#### Instruction:
Please copy each of the records below word for word.
────────────────────────────────────────
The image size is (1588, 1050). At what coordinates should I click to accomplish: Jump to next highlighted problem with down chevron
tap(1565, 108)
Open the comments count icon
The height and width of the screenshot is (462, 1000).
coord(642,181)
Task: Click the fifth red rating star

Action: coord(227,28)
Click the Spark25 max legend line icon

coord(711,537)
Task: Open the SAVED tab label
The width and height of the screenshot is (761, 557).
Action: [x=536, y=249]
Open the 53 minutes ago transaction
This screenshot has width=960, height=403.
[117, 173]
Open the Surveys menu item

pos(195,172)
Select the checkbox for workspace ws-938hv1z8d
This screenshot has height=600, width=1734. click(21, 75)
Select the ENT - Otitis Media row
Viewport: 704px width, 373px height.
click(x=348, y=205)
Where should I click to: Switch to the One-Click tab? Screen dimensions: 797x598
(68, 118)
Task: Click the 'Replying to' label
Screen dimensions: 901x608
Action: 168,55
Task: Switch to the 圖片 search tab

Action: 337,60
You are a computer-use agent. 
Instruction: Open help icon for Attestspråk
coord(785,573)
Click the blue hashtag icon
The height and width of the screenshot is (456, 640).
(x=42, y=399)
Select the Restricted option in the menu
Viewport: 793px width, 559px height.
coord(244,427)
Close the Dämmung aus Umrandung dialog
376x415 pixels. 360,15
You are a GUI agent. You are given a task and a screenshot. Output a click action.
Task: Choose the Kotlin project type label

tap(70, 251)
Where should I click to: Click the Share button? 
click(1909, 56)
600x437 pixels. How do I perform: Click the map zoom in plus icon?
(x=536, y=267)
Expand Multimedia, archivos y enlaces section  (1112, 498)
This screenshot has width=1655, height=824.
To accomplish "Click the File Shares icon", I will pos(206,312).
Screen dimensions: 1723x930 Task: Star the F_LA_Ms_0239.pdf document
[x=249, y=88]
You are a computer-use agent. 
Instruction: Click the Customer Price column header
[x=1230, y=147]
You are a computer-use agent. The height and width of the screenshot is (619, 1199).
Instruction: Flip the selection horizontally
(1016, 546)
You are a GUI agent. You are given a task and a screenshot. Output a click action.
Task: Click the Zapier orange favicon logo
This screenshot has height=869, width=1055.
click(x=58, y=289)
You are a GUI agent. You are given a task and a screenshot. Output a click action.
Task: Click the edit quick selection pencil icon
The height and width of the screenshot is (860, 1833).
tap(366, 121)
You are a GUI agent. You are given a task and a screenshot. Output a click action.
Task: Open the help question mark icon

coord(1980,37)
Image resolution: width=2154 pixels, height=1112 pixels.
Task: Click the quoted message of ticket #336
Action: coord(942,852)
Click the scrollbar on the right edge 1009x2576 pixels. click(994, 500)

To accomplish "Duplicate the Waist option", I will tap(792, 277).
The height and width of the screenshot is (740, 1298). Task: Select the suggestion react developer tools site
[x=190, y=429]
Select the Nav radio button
────────────────────────────────────────
#### Correct answer:
The image size is (1588, 1050). At what coordinates should I click to accomplish: Jump to next highlighted problem with down chevron
tap(1565, 108)
Open the comments count icon
The height and width of the screenshot is (462, 1000).
coord(642,181)
Task: Click the fifth red rating star

Action: coord(227,28)
Click the Spark25 max legend line icon

coord(711,537)
Task: Open the SAVED tab label
The width and height of the screenshot is (761, 557).
Action: [x=536, y=249]
Open the 53 minutes ago transaction
This screenshot has width=960, height=403.
[117, 173]
Open the Surveys menu item

pos(195,172)
Select the checkbox for workspace ws-938hv1z8d
This screenshot has height=600, width=1734. click(21, 75)
Select the ENT - Otitis Media row
Viewport: 704px width, 373px height.
click(x=348, y=205)
Where should I click to: Switch to the One-Click tab? Screen dimensions: 797x598
(68, 118)
Task: Click the 'Replying to' label
Screen dimensions: 901x608
Action: 168,55
Task: Switch to the 圖片 search tab

Action: 337,60
You are a computer-use agent. 
Instruction: Open help icon for Attestspråk
coord(785,573)
Click the blue hashtag icon
The height and width of the screenshot is (456, 640).
(x=42, y=399)
Select the Restricted option in the menu
Viewport: 793px width, 559px height.
coord(244,427)
Close the Dämmung aus Umrandung dialog
376x415 pixels. 360,15
You are a GUI agent. You are given a task and a screenshot. Output a click action.
Task: Choose the Kotlin project type label

tap(70, 251)
Where should I click to: Click the Share button? 
click(1909, 56)
600x437 pixels. How do I perform: Click the map zoom in plus icon?
(x=536, y=267)
Expand Multimedia, archivos y enlaces section  (1112, 498)
This screenshot has width=1655, height=824.
To accomplish "Click the File Shares icon", I will pos(206,312).
Screen dimensions: 1723x930 Task: Star the F_LA_Ms_0239.pdf document
[x=249, y=88]
You are a computer-use agent. 
Instruction: Click the Customer Price column header
[x=1230, y=147]
You are a computer-use agent. The height and width of the screenshot is (619, 1199).
Instruction: Flip the selection horizontally
(1016, 546)
You are a GUI agent. You are given a task and a screenshot. Output a click action.
Task: Click the Zapier orange favicon logo
This screenshot has height=869, width=1055.
click(x=58, y=289)
You are a GUI agent. You are given a task and a screenshot. Output a click action.
Task: Click the edit quick selection pencil icon
The height and width of the screenshot is (860, 1833).
tap(366, 121)
You are a GUI agent. You are given a task and a screenshot. Output a click action.
Task: Open the help question mark icon

coord(1980,37)
Image resolution: width=2154 pixels, height=1112 pixels.
Task: Click the quoted message of ticket #336
Action: coord(942,852)
Click the scrollbar on the right edge 1009x2576 pixels. click(994, 500)

To accomplish "Duplicate the Waist option", I will tap(792, 277).
The height and width of the screenshot is (740, 1298). Task: Select the suggestion react developer tools site
[x=190, y=429]
Select the Nav radio button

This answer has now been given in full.